No siendo yo hombre de leyes, evitaré husmear en legislaciones recientes, debeladoras de la honestidad: se es honesto de la cintura para abajo; y honrado, de la cintura para arriba. ¡Hagan juego, que las palabras están en almoneda: Rien ne va plus! Llamar ʻhonestoʼ al dilapidador de fondos públicos en un prostíbulo es, para mí, una de las principales causas del calentamiento global. La suma de los adjetivos que podrían calificar tal apelación no daría razón ni fe (por increíble) del daño que hacen al idioma.

Las cuitas por la lengua vienen de lejos, de siglos. Recientemente, el 11 de octubre de 1991, víspera del Día de la Hispanidad (¡conmemoración propuesta por Argentina!), Camilo José Cela lanzaba en La Tercera de ABC un «Aviso de la defensa del español», donde, entre otras cosas, decía que “Los españoles hemos visto cómo se perdía el español en las Filipinas, cómo va camino de perderse en Guinea, en el Sahara y, iay!, entre los hijos de los emigrantes españoles a Europa, cómo no supimos enseñárselo a los rifeños y cómo lo zarandeamos y vapuleamos entre nosotros; parece ser que, por fin y en buena hora, estamos conjurando, atajando, el peligro de que nuestros nietos tuvieran que llorar la pérdida del español en la Península Ibérica”. Pues qué mal conjuro…

El 24 de noviembre de 2004 Francisco Rodríguez Adrados centraba el problema en otra Tercera de ABC: «Palabras como chicles». Comienza así: “El léxico español está cambiando, como todo léxico al cambiar las circunstancias sociales y culturales. Lo malo es que algunos de estos cambios son muy forzados, provienen de pequeños grupos que usan el léxico para imponer sus ideas. Estiran las palabras como chicles”. Y concluye poniendo el dedo en la llaga: “Son las palabras chicle, estiradas con toda intención por grupos influyentes. Y van al BOE derechas. Luego a la realidad de las cosas”. ¡Ahí le has dado! –decía Pepe Isbert en El verdugo–.

MATERIAL PROPORCIONADO ->
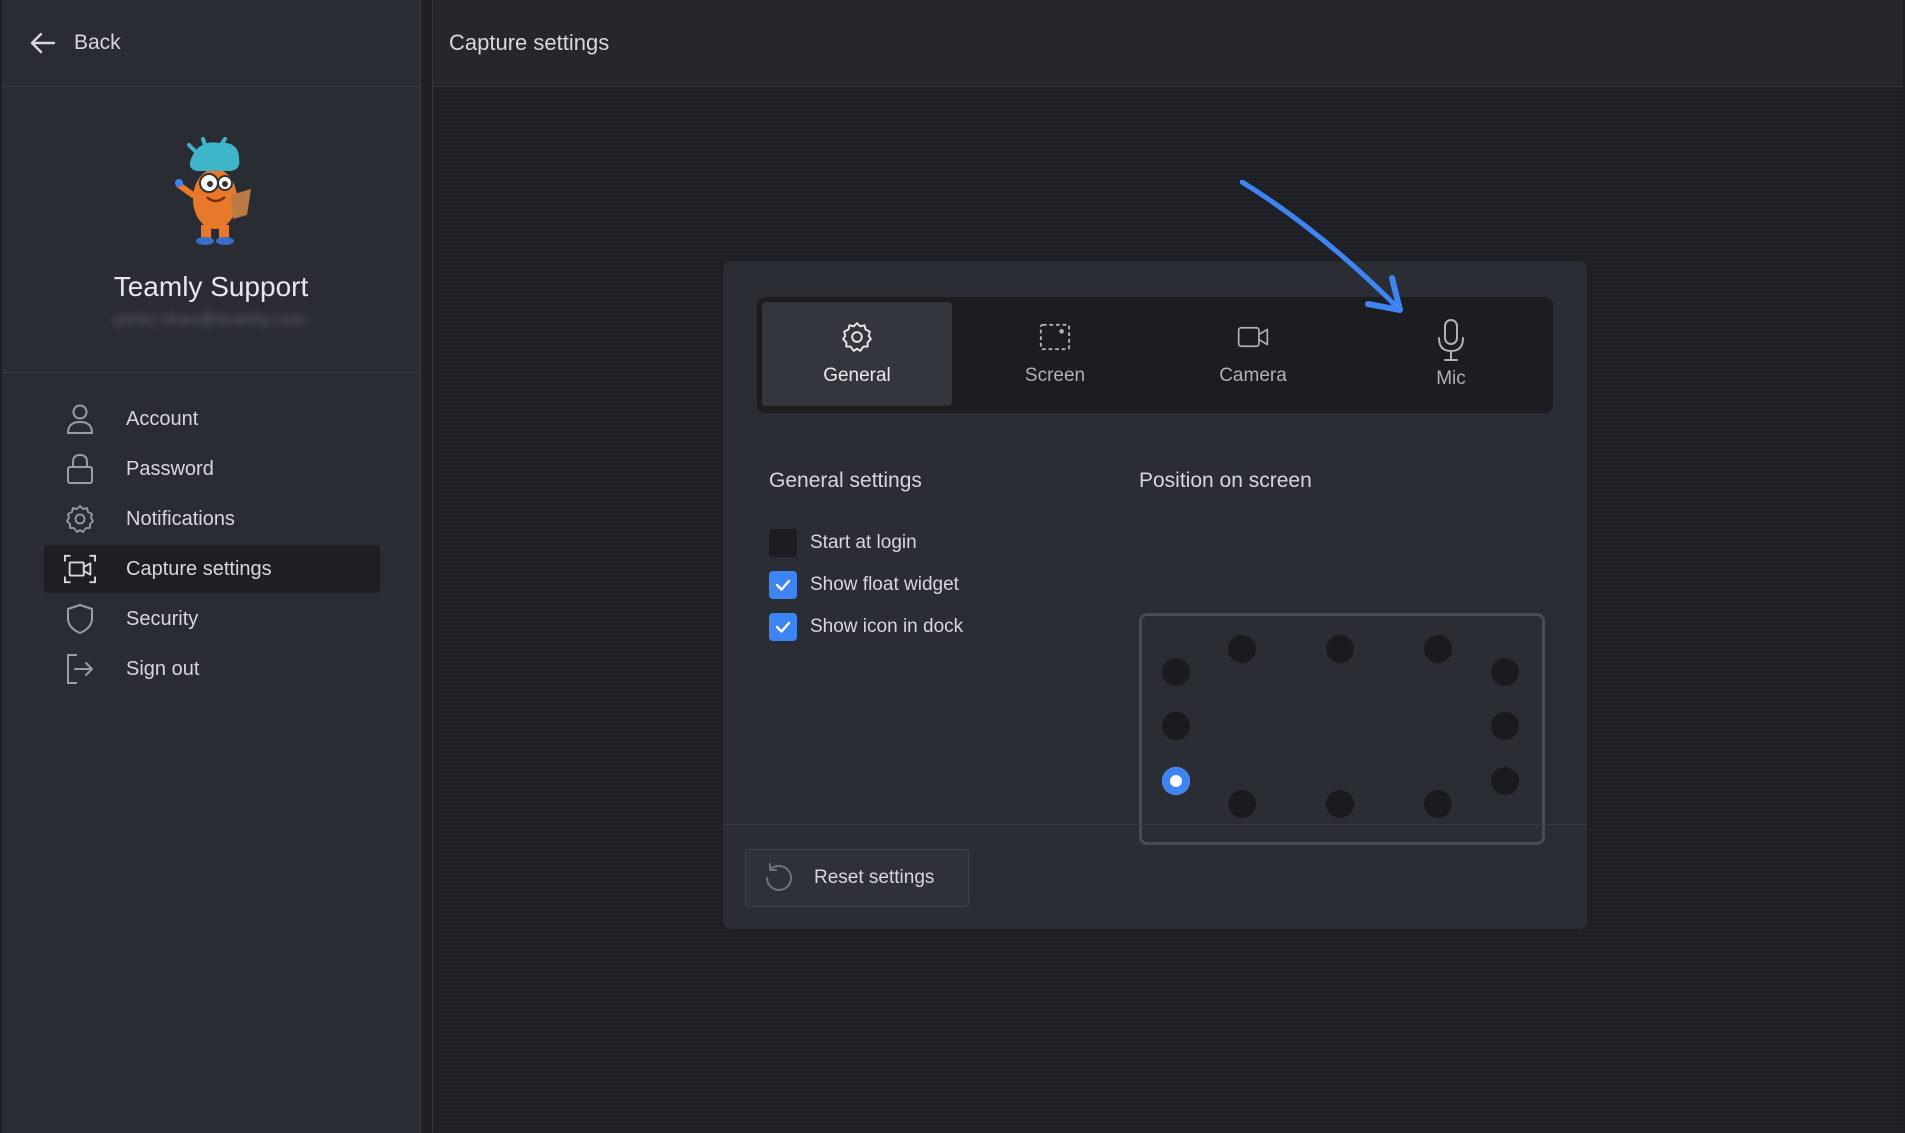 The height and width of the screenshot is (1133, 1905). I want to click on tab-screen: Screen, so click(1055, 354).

...

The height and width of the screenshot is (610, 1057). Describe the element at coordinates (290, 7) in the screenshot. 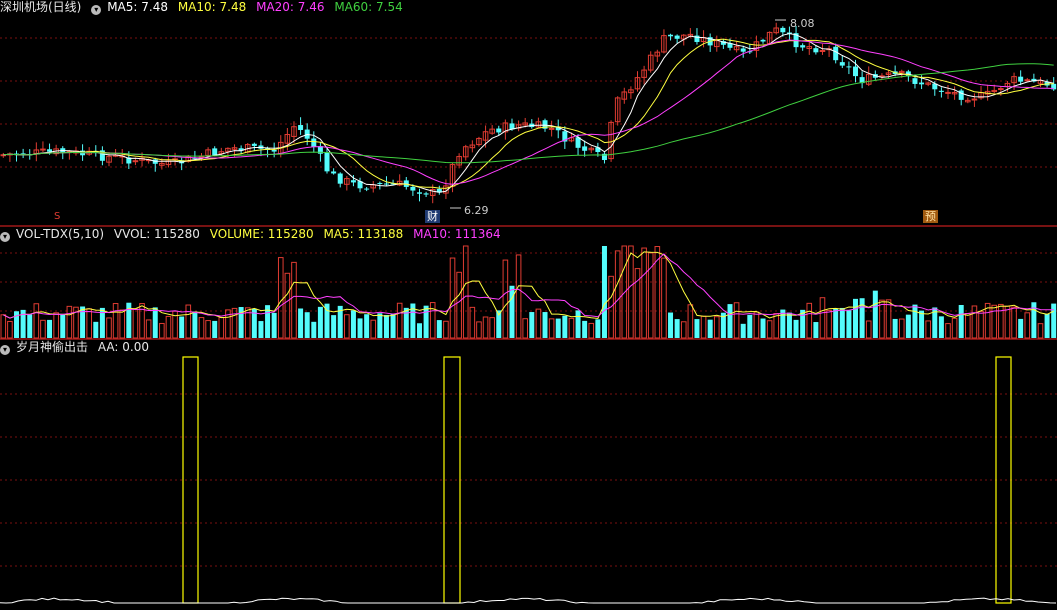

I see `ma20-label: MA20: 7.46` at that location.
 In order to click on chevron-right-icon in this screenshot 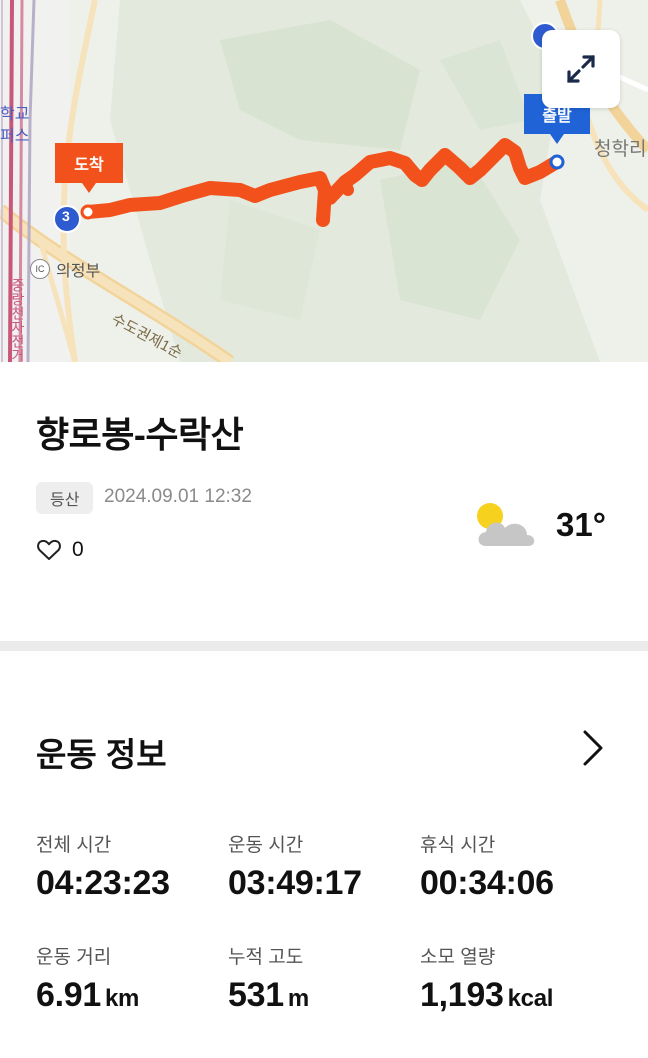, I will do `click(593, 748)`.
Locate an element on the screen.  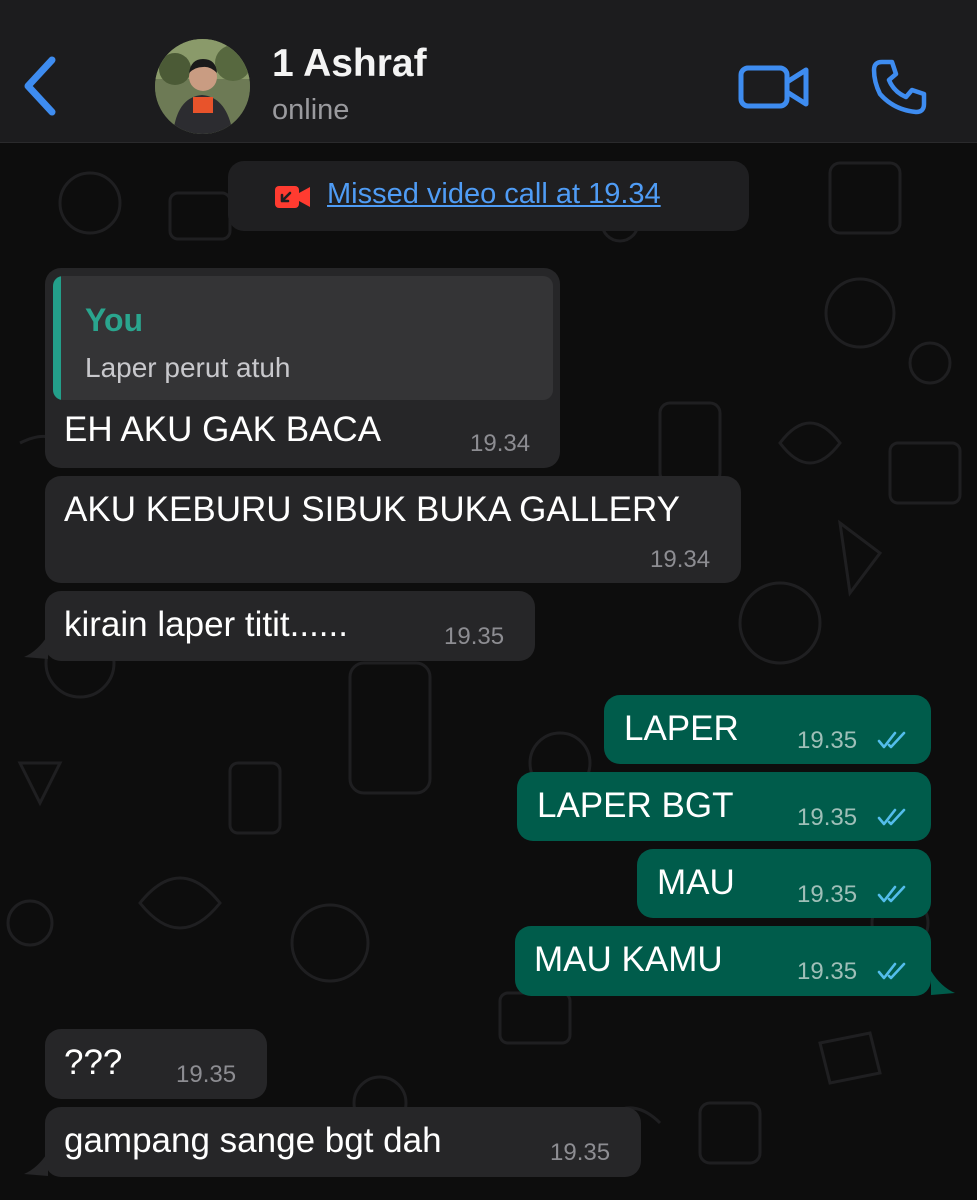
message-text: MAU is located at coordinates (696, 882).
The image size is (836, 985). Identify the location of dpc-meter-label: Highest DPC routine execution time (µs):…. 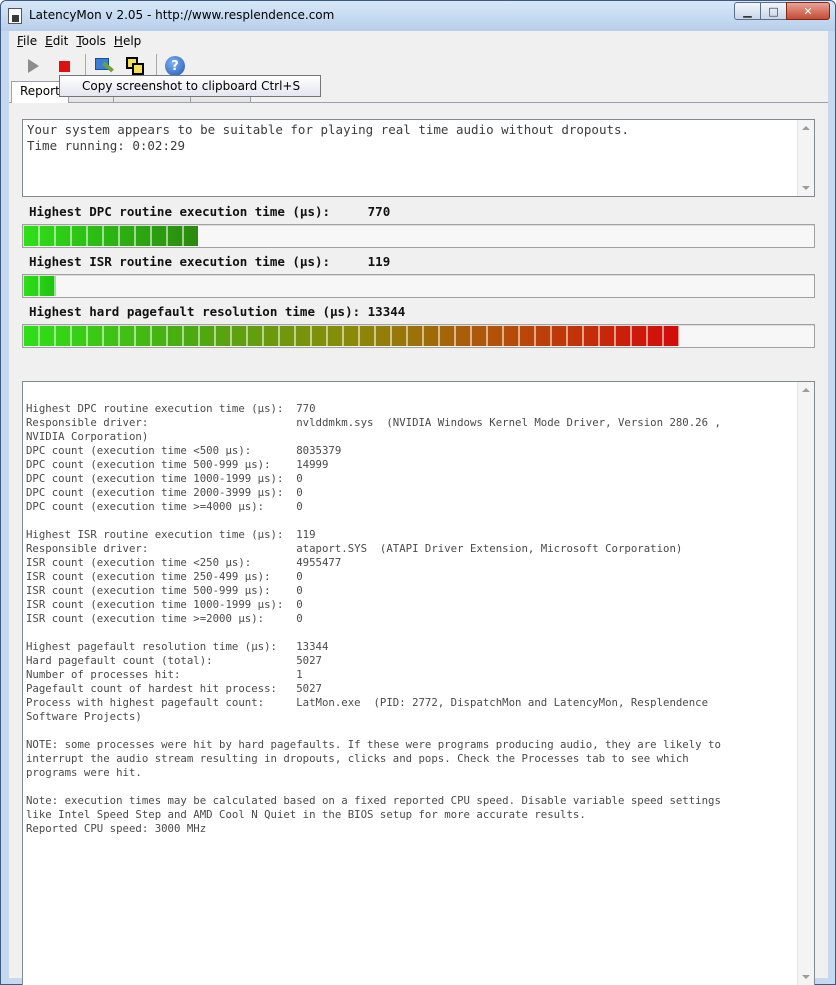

---

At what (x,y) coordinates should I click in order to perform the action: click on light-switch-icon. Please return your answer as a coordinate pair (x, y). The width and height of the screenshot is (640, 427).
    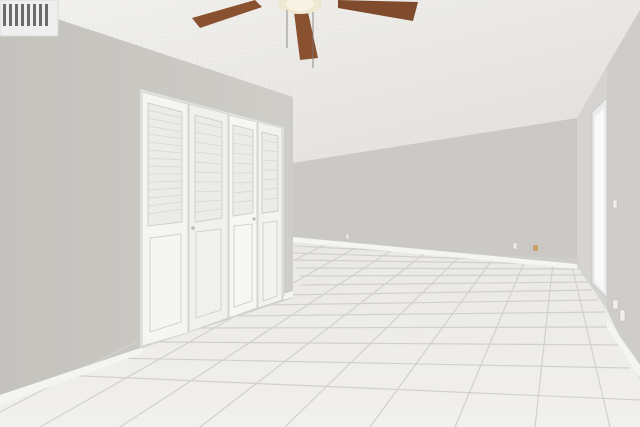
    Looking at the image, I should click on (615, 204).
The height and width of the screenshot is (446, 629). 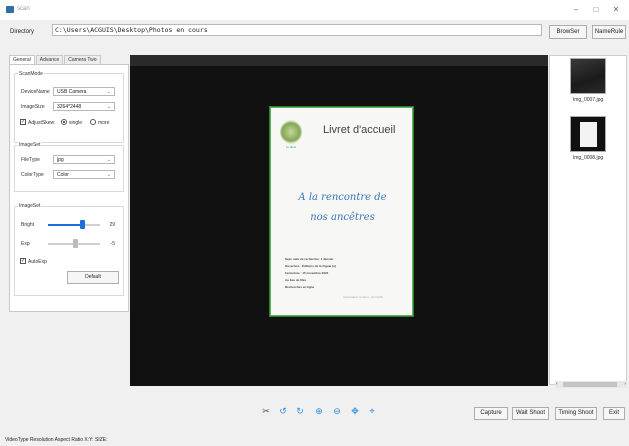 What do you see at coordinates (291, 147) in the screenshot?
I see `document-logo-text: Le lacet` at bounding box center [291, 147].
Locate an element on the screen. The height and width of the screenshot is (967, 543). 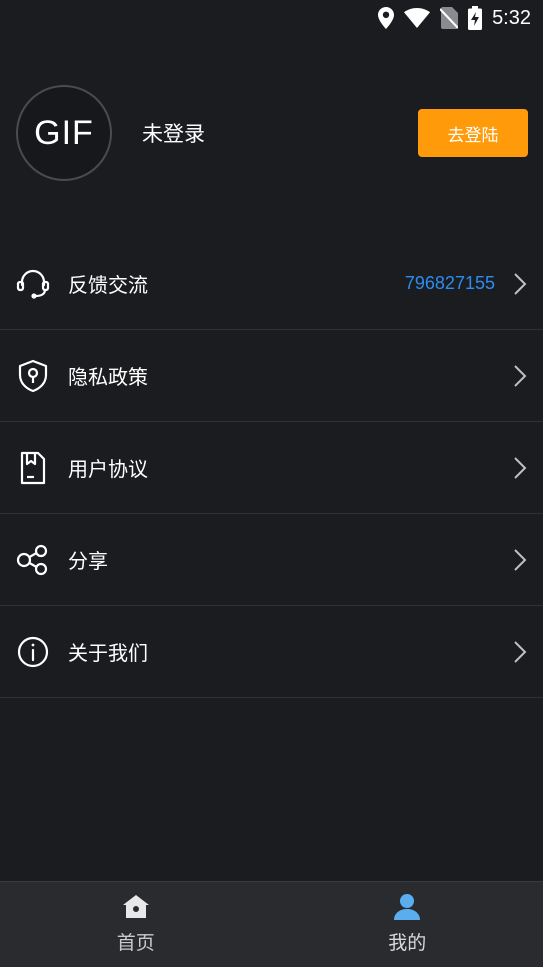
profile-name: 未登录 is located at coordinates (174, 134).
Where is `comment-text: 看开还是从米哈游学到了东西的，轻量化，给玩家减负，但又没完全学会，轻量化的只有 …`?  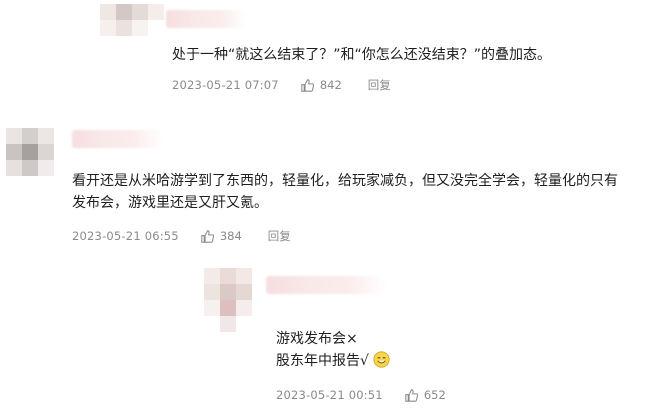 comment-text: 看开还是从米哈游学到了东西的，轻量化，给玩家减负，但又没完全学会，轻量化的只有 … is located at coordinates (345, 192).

TAREA ASIGNADA ->
Sustituya "léxico" por "vocabulario" y transcriba el fragmento seleccionado desde "El 24 de noviembre" hasta "en El verdugo–.", ambos incluidos.

RECUADRO DE RESPUESTA ->
El 24 de noviembre de 2004 Francisco Rodríguez Adrados centraba el problema en otra Tercera de ABC: «Palabras como chicles». Comienza así: “El vocabulario español está cambiando, como todo vocabulario al cambiar las circunstancias sociales y culturales. Lo malo es que algunos de estos cambios son muy forzados, provienen de pequeños grupos que usan el vocabulario para imponer sus ideas. Estiran las palabras como chicles”. Y concluye poniendo el dedo en la llaga: “Son las palabras chicle, estiradas con toda intención por grupos influyentes. Y van al BOE derechas. Luego a la realidad de las cosas”. ¡Ahí le has dado! –decía Pepe Isbert en El verdugo–.